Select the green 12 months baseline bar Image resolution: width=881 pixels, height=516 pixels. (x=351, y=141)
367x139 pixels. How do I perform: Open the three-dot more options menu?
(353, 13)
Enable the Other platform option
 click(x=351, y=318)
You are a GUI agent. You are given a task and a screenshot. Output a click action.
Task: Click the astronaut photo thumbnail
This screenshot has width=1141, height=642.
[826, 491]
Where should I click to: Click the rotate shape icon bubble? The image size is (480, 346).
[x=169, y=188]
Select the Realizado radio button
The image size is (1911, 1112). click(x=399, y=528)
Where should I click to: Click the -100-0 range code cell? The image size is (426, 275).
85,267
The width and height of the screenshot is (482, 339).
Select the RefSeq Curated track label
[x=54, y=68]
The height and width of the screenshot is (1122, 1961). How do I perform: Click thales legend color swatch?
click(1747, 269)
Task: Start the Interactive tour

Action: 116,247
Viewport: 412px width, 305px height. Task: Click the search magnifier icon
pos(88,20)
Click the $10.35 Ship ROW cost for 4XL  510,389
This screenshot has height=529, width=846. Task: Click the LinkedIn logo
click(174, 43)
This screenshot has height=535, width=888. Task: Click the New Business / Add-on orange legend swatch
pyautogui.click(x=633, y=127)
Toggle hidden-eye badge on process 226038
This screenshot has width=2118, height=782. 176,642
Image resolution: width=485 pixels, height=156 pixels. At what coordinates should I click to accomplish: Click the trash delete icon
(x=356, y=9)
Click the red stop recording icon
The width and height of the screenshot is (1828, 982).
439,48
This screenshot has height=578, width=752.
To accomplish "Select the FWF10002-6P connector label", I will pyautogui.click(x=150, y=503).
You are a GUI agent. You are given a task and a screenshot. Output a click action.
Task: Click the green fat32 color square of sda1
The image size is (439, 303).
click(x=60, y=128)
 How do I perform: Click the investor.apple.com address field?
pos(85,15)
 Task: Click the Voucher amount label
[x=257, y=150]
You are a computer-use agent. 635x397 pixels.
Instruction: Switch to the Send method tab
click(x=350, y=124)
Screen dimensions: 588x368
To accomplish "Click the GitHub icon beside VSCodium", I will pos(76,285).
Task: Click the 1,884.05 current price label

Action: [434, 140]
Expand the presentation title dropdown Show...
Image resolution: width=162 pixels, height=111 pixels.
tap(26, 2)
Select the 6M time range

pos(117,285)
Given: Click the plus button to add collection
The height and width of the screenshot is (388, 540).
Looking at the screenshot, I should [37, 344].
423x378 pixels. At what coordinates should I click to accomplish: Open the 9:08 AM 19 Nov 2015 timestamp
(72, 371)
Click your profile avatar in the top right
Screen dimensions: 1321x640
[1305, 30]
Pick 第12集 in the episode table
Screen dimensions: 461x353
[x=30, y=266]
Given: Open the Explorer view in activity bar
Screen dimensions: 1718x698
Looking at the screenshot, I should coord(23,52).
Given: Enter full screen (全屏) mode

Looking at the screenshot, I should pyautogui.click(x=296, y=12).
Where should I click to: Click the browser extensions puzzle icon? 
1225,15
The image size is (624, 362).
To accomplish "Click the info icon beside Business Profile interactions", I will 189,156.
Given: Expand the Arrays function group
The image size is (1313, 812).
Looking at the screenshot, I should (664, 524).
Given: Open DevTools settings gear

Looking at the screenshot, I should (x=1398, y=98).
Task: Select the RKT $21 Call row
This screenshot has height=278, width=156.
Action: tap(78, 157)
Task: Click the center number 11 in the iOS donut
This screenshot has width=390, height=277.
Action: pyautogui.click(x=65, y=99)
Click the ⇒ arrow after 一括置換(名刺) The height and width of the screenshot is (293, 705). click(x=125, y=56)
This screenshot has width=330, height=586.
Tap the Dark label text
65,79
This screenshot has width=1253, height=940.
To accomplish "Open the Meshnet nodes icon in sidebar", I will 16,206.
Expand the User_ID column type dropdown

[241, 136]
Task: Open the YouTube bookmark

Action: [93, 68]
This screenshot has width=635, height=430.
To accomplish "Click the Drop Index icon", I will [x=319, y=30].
--------------------------------------------------
[WHAT YOU ARE ASKED TO DO]
Replace "Select" with "Choose" in the stretch of items from the start through the line containing "The image size is (1911, 1112).", and give those lines again with nothing else changed.

[RESULT OF THIS EXERCISE]
Choose the green 12 months baseline bar Image resolution: width=881 pixels, height=516 pixels. (x=351, y=141)
367x139 pixels. How do I perform: Open the three-dot more options menu?
(353, 13)
Enable the Other platform option
 click(x=351, y=318)
You are a GUI agent. You are given a task and a screenshot. Output a click action.
Task: Click the astronaut photo thumbnail
This screenshot has width=1141, height=642.
[826, 491]
Where should I click to: Click the rotate shape icon bubble? The image size is (480, 346).
[x=169, y=188]
Choose the Realizado radio button
The image size is (1911, 1112). click(x=399, y=528)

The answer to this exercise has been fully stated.